PASSAGE SHOWN:
+-------+
Their efficient tensor network methods and clever “top-k” sampling approach drastically reduce the memory and computational load needed for accurate simulations. These strategies were validated with smaller test circuits and could shape the future of quantum research, pushing the boundaries of what classical systems can simulate.
Simulating Google’s Quantum Circuit
A team of researchers has reached a major milestone in quantum computing by successfully simulating Google’s 53-qubit, 20-layer Sycamore quantum circuit. This was accomplished using 1,432 NVIDIA A100 GPUs and highly optimized parallel algorithms, opening new doors for simulating quantum systems on classical hardware.
Figure 1. A schematic diagram of a quantum random circuit. Credit: ©Science China Press
Innovations in Tensor Network Algorithms
At the core of this achievement are advanced tensor network contraction techniques, which efficiently estimate the output probabilities of quantum circuits. To make the simulation feasible, the researchers used slicing strategies to break the full tensor network into smaller, more manageable parts. This significantly reduced memory demands while preserving computational efficiency — making it possible to simulate large quantum circuits with comparatively modest resources.
The team also used a “top-k” sampling method, which selects the most probable bitstrings from the simulation output. By focusing only on these high-probability results, they improved the linear cross-entropy benchmark (XEB) — a key measure of how closely the simulation matches expected quantum behavior. This not only boosted simulation accuracy but also reduced the computational load, making the process faster and more scalable.
+-------+
AVAILABLE RECORDS:
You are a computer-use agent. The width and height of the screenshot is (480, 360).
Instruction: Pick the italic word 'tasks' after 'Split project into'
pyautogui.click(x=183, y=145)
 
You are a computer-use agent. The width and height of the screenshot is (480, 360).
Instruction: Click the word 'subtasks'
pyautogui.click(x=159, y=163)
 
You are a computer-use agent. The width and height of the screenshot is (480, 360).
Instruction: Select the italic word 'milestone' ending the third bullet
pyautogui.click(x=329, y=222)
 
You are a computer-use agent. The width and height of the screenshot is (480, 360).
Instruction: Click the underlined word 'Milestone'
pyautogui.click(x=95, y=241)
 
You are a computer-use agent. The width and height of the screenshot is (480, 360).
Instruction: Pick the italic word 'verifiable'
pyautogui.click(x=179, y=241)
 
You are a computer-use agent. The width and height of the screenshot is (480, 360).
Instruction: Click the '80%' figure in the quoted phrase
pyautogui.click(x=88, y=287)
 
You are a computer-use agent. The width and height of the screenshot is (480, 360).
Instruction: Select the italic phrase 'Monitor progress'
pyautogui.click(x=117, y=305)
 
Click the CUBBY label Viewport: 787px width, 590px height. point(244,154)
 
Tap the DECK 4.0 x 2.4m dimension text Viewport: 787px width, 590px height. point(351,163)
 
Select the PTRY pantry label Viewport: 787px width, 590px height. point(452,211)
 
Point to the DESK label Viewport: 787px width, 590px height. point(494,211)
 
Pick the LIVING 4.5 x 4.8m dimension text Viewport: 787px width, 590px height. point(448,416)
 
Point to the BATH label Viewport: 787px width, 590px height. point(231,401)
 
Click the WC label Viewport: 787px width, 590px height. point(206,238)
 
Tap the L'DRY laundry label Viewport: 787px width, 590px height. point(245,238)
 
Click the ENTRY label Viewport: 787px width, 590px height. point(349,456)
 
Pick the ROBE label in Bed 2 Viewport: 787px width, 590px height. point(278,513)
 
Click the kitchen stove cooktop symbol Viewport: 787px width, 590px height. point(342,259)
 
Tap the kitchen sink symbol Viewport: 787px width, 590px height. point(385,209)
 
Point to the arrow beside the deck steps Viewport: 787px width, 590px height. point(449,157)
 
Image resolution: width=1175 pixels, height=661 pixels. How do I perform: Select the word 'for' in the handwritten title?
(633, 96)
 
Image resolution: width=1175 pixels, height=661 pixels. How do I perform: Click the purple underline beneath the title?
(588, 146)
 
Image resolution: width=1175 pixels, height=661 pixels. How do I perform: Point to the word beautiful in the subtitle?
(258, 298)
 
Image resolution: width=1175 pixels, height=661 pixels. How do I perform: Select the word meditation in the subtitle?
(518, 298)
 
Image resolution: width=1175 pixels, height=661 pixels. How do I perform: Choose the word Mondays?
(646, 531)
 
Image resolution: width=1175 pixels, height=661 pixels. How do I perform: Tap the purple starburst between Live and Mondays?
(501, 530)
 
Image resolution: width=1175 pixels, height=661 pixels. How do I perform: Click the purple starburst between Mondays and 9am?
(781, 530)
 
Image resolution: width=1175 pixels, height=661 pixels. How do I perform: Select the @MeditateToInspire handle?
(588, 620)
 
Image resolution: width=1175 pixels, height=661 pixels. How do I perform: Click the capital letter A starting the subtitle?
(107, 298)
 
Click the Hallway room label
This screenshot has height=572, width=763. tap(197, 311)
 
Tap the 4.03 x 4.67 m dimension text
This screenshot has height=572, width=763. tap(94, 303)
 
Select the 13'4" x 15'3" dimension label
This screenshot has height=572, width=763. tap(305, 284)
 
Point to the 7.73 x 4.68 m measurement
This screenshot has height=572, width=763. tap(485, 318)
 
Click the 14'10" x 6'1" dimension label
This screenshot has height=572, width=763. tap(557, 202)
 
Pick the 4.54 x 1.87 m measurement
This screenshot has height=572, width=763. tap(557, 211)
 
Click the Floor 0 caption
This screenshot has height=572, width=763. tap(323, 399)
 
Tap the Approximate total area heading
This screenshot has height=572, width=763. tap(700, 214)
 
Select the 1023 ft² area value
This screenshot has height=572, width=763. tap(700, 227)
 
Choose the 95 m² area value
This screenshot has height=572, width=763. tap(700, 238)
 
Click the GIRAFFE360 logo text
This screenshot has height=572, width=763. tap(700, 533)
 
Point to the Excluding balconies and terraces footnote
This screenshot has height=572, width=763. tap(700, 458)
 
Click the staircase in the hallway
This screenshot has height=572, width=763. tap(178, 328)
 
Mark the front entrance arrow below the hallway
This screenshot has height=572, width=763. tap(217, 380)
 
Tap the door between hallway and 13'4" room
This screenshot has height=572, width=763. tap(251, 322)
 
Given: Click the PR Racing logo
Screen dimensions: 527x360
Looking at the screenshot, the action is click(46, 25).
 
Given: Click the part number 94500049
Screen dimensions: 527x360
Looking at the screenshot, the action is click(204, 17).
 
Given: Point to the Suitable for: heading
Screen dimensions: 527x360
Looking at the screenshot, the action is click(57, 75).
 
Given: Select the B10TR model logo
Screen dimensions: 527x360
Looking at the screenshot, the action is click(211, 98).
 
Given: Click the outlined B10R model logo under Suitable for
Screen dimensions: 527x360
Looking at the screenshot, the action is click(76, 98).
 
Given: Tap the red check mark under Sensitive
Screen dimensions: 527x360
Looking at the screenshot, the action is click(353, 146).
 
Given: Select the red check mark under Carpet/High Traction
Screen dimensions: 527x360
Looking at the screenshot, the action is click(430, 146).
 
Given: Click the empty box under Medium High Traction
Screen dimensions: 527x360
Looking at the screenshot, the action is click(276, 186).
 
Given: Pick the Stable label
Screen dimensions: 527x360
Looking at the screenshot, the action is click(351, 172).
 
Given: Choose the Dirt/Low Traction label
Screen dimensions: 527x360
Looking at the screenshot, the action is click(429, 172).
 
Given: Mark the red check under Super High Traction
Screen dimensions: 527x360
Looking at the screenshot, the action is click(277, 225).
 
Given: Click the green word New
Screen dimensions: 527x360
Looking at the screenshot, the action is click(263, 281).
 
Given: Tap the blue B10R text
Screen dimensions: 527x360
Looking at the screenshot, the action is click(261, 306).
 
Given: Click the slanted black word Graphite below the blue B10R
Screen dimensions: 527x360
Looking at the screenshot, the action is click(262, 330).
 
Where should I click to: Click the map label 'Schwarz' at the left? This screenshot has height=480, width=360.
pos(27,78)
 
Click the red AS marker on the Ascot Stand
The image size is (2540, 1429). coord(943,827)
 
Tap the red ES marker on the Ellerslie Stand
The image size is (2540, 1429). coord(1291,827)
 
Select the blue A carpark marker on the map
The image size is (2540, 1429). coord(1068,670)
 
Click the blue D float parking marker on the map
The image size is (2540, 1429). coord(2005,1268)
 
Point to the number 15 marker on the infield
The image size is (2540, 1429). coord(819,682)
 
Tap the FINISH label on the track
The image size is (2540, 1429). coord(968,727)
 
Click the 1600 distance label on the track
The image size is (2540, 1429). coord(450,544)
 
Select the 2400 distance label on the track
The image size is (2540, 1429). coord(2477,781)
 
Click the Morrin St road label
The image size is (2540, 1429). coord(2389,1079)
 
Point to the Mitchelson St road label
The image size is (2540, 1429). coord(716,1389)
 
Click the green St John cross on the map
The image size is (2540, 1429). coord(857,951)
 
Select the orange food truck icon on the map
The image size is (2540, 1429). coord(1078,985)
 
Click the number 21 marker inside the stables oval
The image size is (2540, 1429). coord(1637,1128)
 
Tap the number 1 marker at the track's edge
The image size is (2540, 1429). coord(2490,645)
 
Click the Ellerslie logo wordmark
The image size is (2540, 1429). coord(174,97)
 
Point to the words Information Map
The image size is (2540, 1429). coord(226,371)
+-------+
DIRECTION 1: Rewrite the paragraph of the quantum circuit simulation passage that begins "The team also used a" as a short bulleted list that keeps its main facts.
DIRECTION 2: In the rows, take the part that opens with the line containing "Point to the Excluding" and closes with the line containing "This screenshot has height=572, width=763. tap(251, 322)", and shift each of its answer coordinates by adding 73. Give only that part again, with the requests included.
The rows are unrelated to the quantum circuit simulation passage.

FULL ANSWER 1:
- The team used a "top-k" sampling method that picks the most probable bitstrings from the simulation output.
- Focusing only on these high-probability results improved the linear cross-entropy benchmark (XEB), a key measure of how closely the simulation matches expected quantum behavior.
- The method boosted simulation accuracy and reduced the computational load, making the process faster and more scalable.

FULL ANSWER 2:
Point to the Excluding balconies and terraces footnote
This screenshot has height=572, width=763. tap(773, 531)
 
Click the staircase in the hallway
This screenshot has height=572, width=763. tap(251, 401)
 
Mark the front entrance arrow below the hallway
This screenshot has height=572, width=763. tap(290, 453)
 
Tap the door between hallway and 13'4" room
This screenshot has height=572, width=763. tap(324, 395)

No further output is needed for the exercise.